具有多重比较的诊断测试准确性研究的统计推断。Statistical inference for diagnostic test accuracy studies with multiple comparisons.-医云文献数字医云科研云海量医学决策数据服务

Abstract：

Diagnostic accuracy studies assess the sensitivity and specificity of a new index test in relation to an established comparator or the reference standard. The development and selection of the index test are usually assumed to be conducted prior to the accuracy study. In practice, this is often violated, for instance, if the choice of the (apparently) best biomarker, model or cutpoint is based on the same data that is used later for validation purposes. In this work, we investigate several multiple comparison procedures which provide family-wise error rate control for the emerging multiple testing problem. Due to the nature of the co-primary hypothesis problem, conventional approaches for multiplicity adjustment are too conservative for the specific problem and thus need to be adapted.
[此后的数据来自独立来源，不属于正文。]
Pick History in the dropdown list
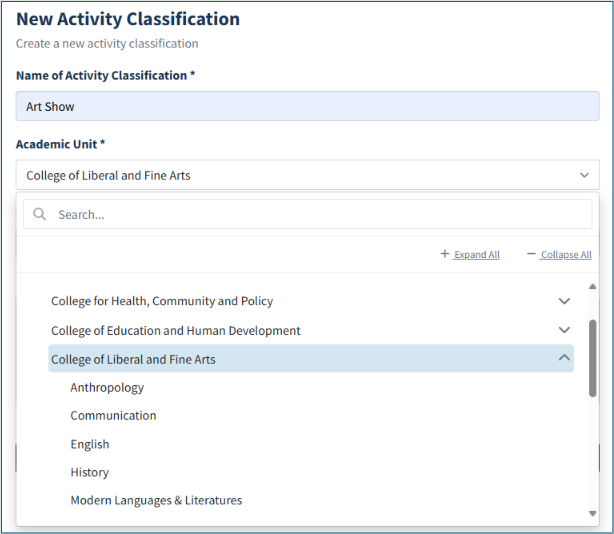614x534 pixels. pos(90,472)
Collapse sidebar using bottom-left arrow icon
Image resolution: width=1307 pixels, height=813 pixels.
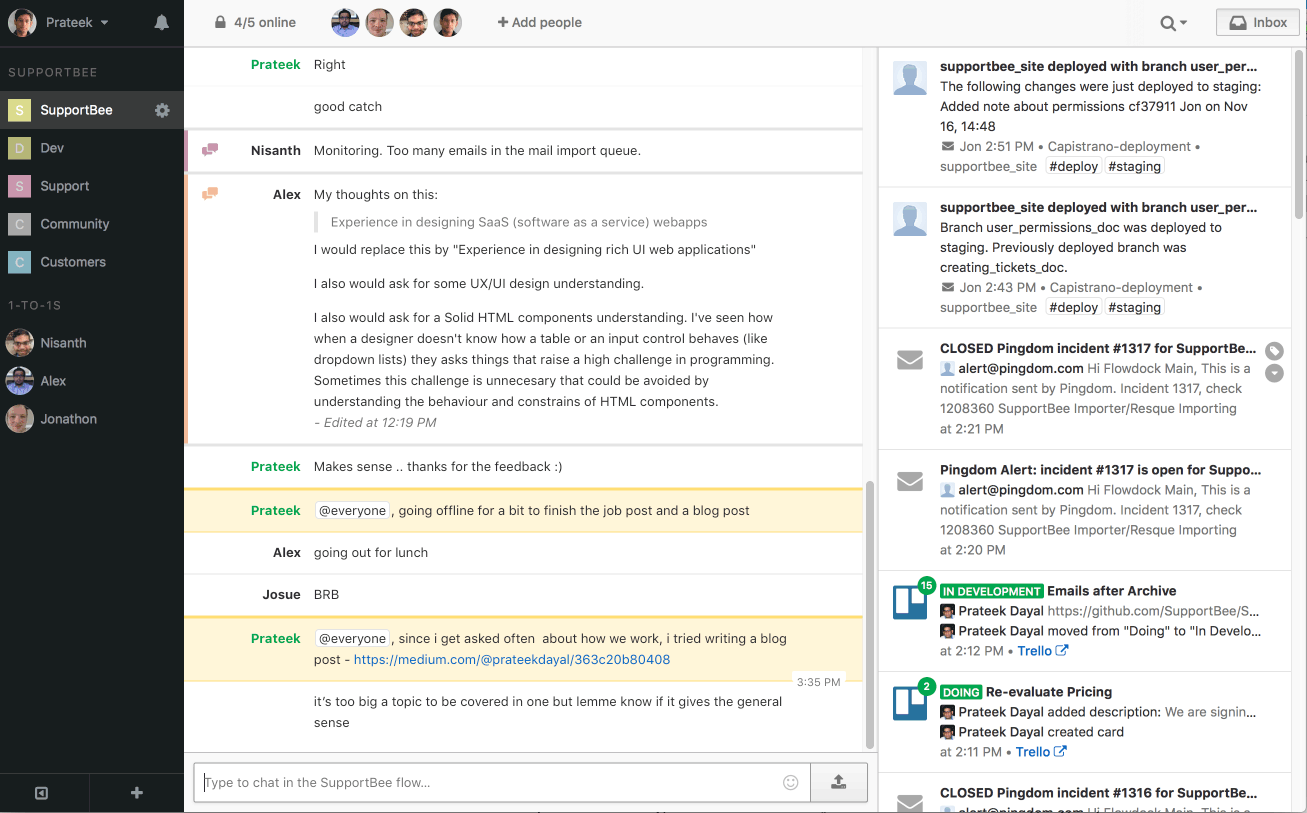[x=42, y=793]
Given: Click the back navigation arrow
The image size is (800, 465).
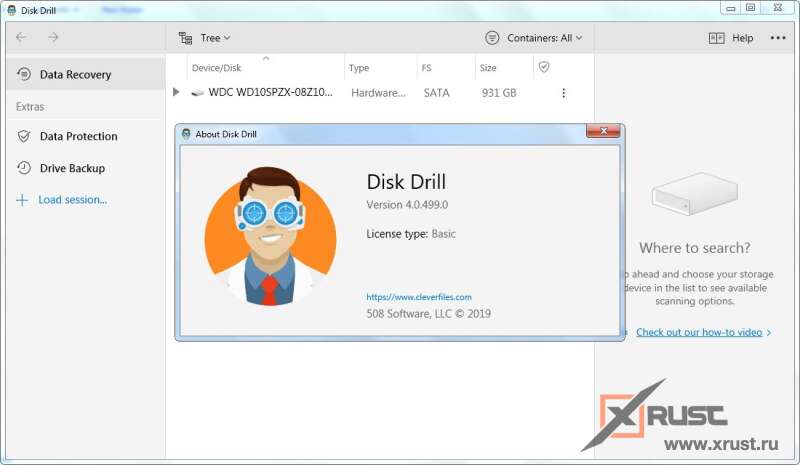Looking at the screenshot, I should click(21, 38).
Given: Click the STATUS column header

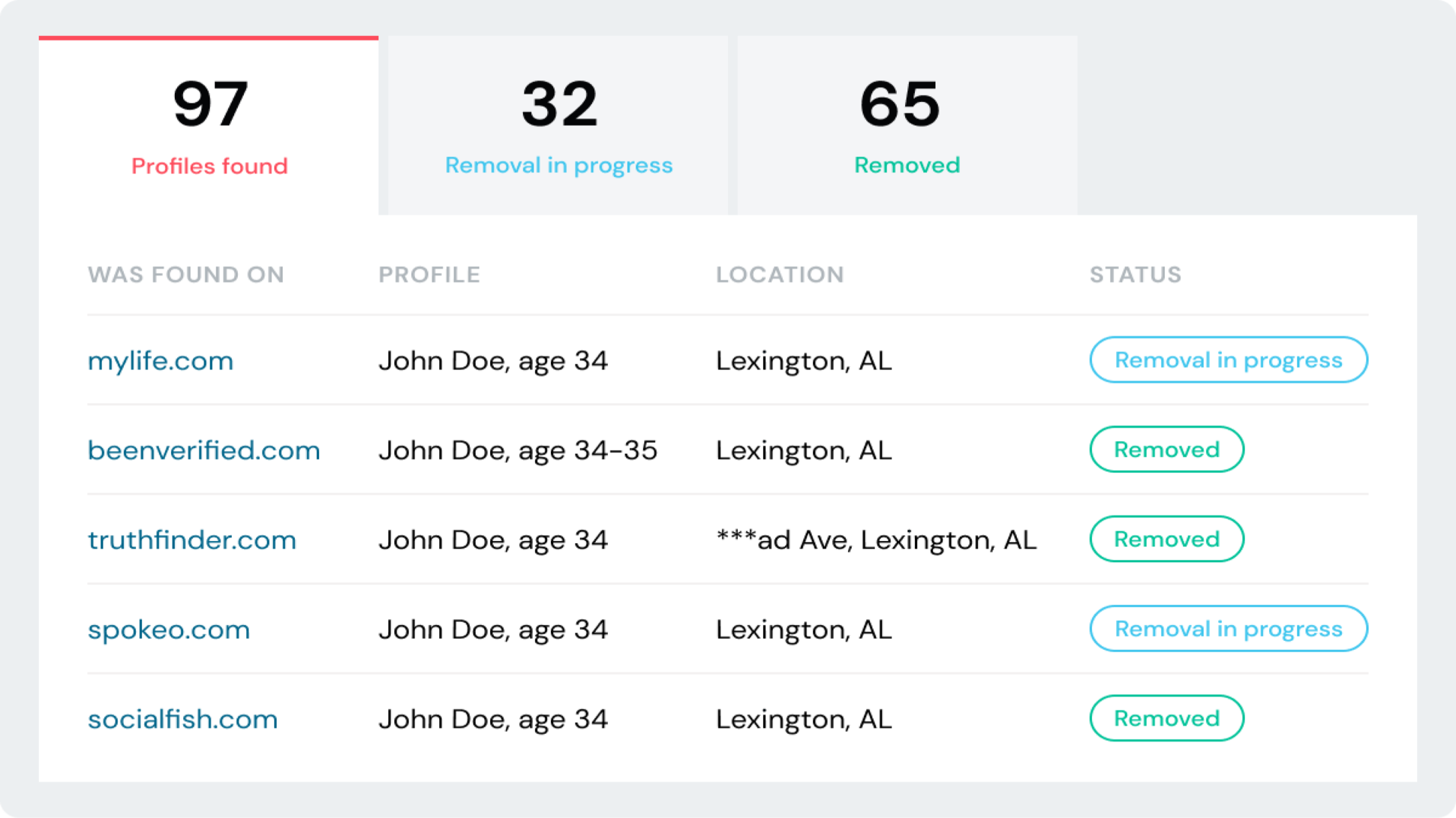Looking at the screenshot, I should coord(1135,275).
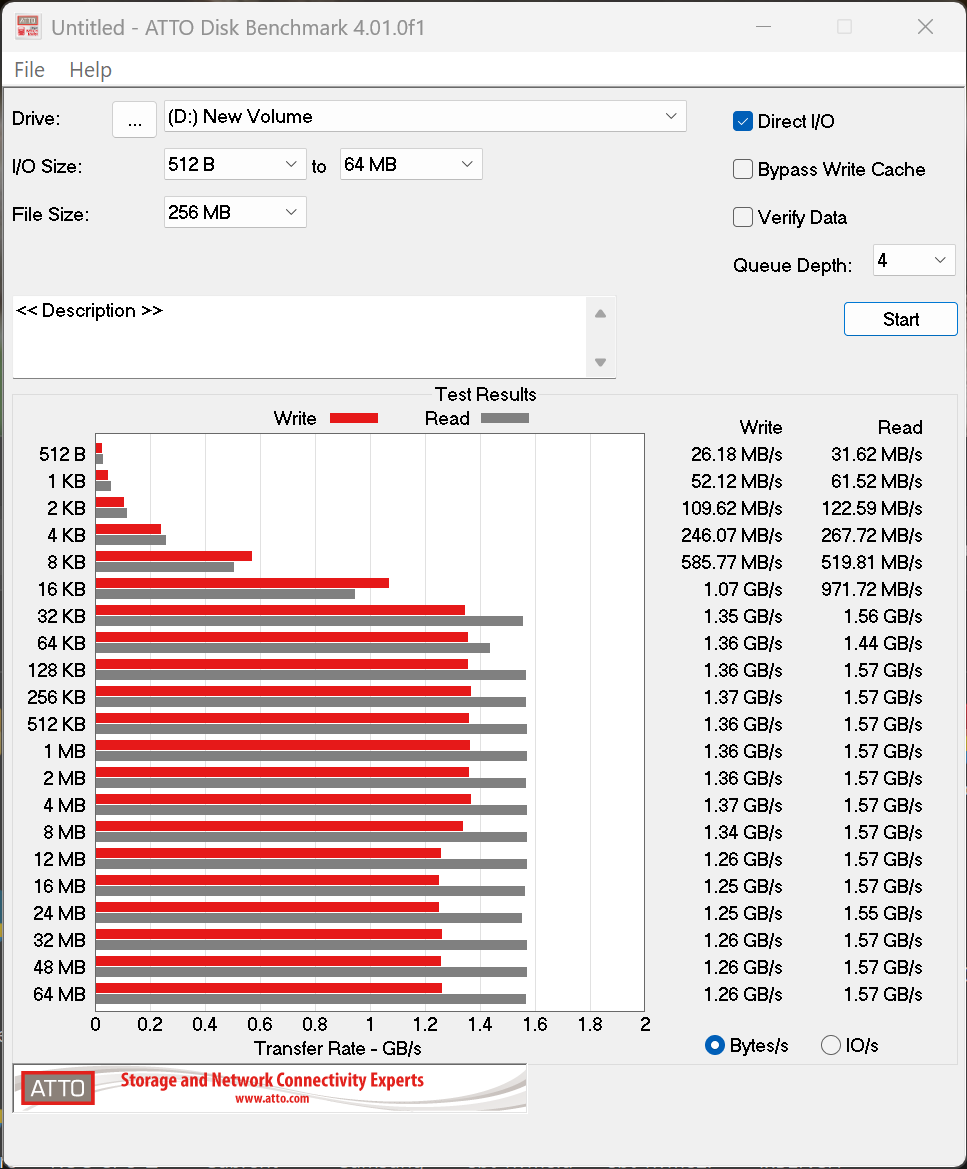
Task: Open the 512 B I/O size dropdown
Action: pos(291,164)
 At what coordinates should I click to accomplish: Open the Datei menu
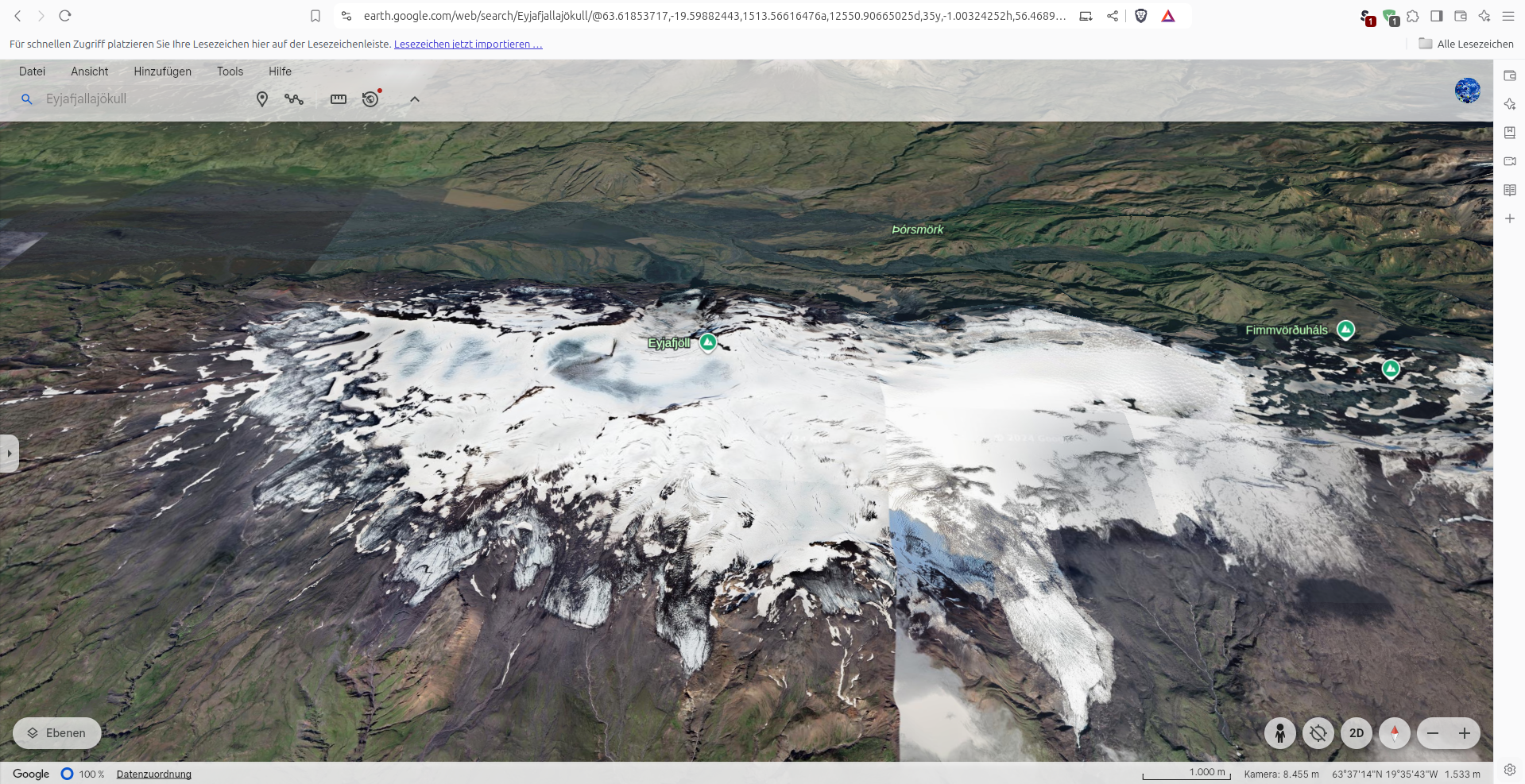click(x=32, y=71)
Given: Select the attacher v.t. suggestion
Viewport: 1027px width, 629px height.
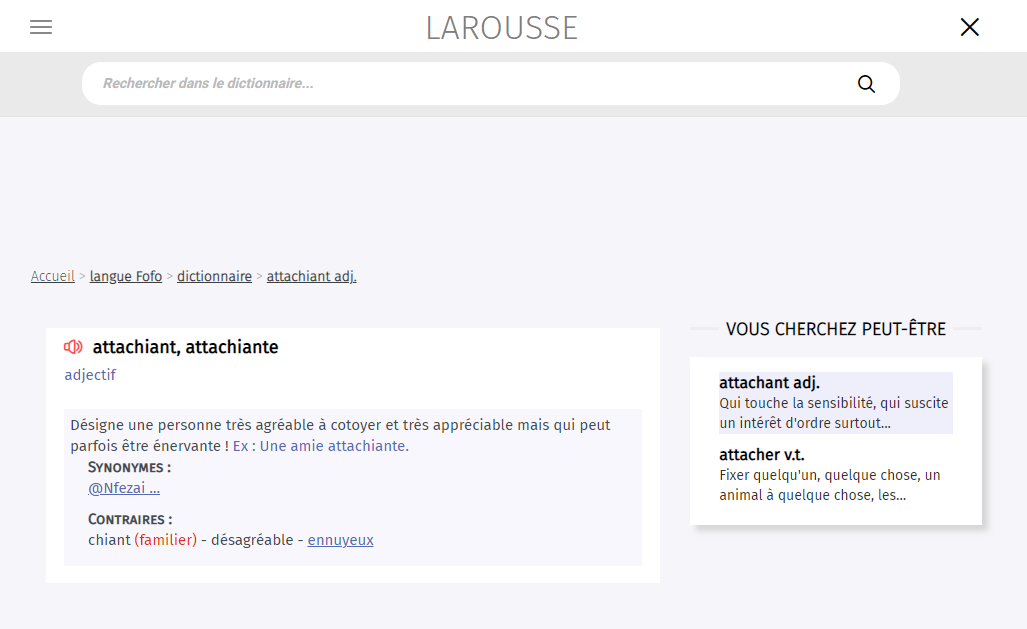Looking at the screenshot, I should click(762, 455).

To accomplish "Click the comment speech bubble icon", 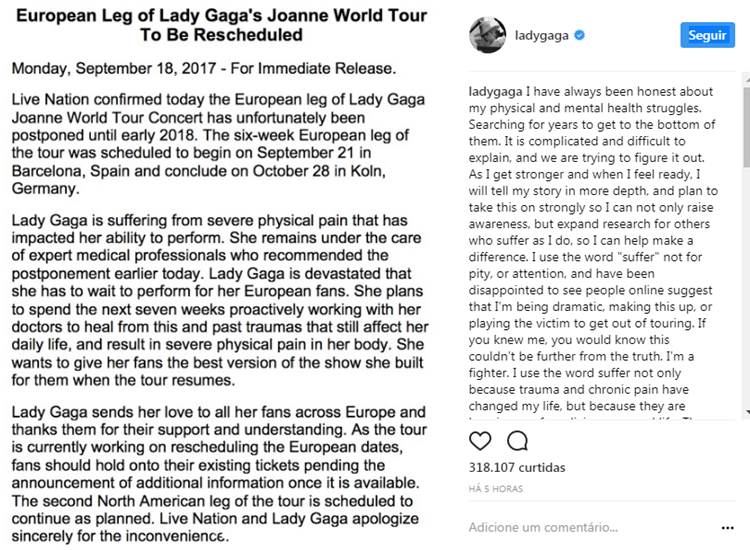I will (x=517, y=440).
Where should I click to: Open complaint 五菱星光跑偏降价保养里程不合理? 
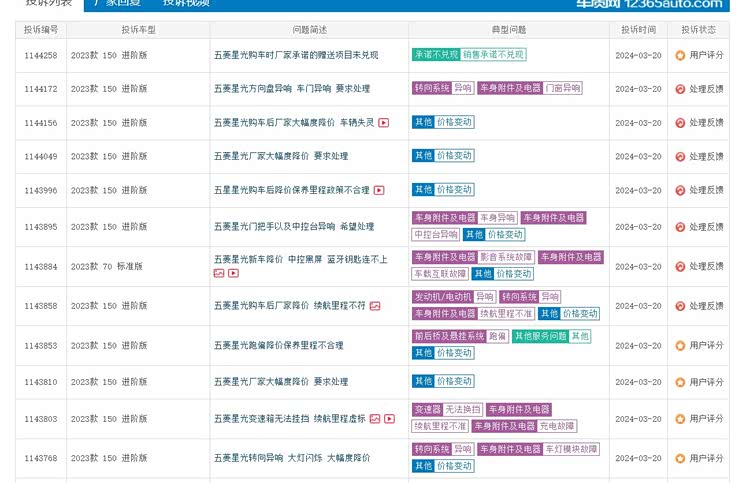coord(278,346)
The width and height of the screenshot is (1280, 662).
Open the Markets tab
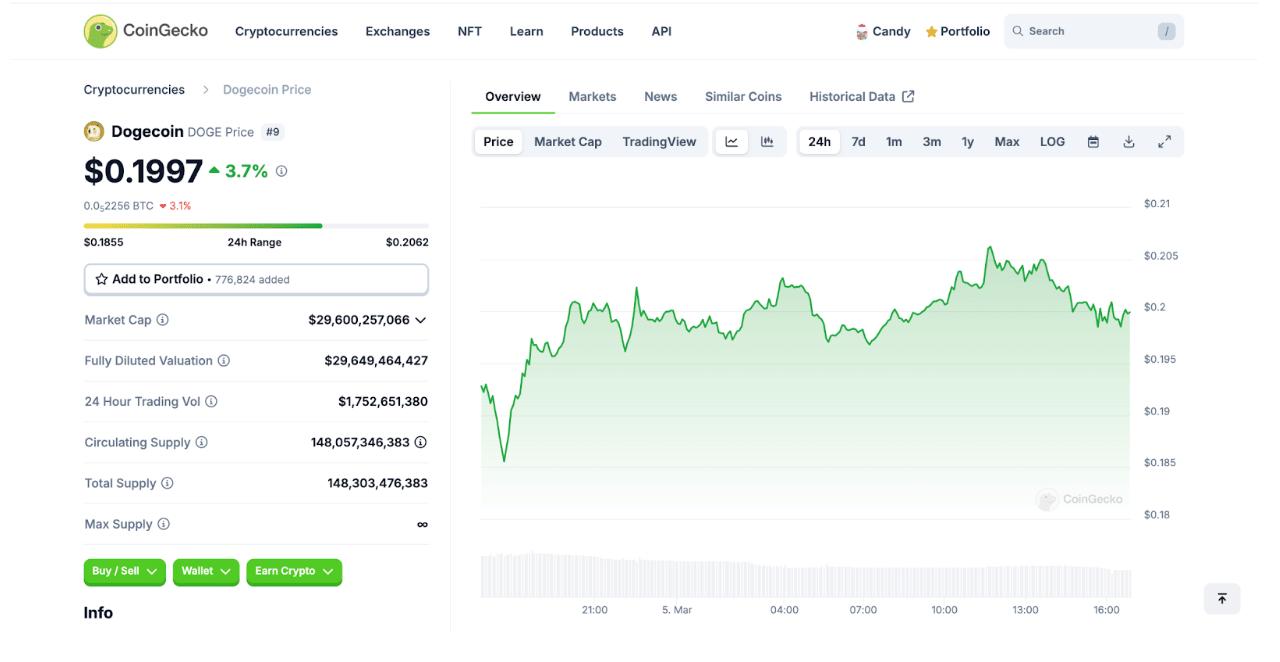592,97

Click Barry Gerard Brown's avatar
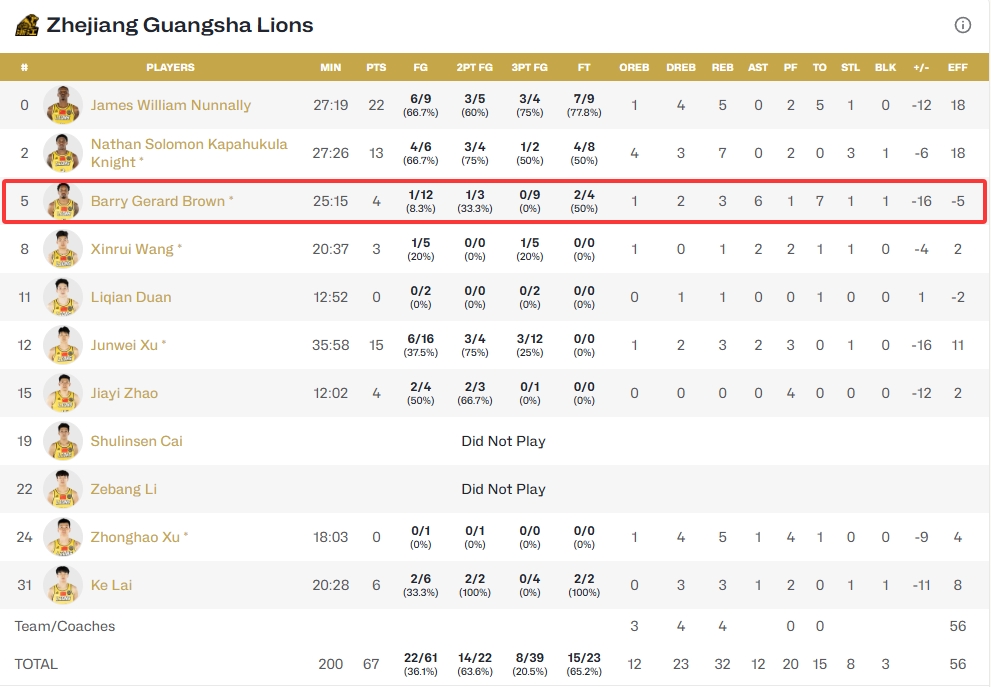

In an extensive simulation study, five multiple comparison procedures are compared with regard to statistical error rates in least-favourable and realistic scenarios. This covers parametric and non-parametric methods and one Bayesian approach. All methods have been implemented in the new open-source R package cases which allows us to reproduce all simulation results. Based on our numerical results, we conclude that the parametric approaches (maxT and Bonferroni) are easy to apply but can have inflated type I error rates for small sample sizes. The two investigated Bootstrap procedures, in particular the so-called pairs Bootstrap, allow for a family-wise error rate control in finite samples and in addition have a competitive statistical power.

摘要：

诊断准确性研究评估新指标测试相对于已建立的比较器或参考标准的敏感性和特异性。通常假定在准确性研究之前进行指标测试的开发和选择。在实践中,这经常被违反，例如,如果选择（显然）最好的生物标志物，模型或切割点基于稍后用于验证目的的相同数据。在这项工作中,我们研究了几种多重比较程序，这些程序为新出现的多重测试问题提供了家庭错误率控制。由于共同假设问题的性质，传统的多重性调整方法对于特定问题过于保守，因此需要进行调整。在广泛的模拟研究中，在最不利和现实的情况下，比较了五种多重比较程序的统计错误率。这涵盖了参数和非参数方法以及一种贝叶斯方法。所有方法都已在新的开源R包案例中实现，这使我们能够重现所有仿真结果。根据我们的数值结果，我们得出的结论是，参数方法（maxT和Bonferroni）很容易应用，但对于小样本量，可能会膨胀I型错误率。这两个人调查了Bootstrap程序，特别是所谓的双引导，允许在有限样本中进行家族错误率控制，此外还具有竞争统计能力。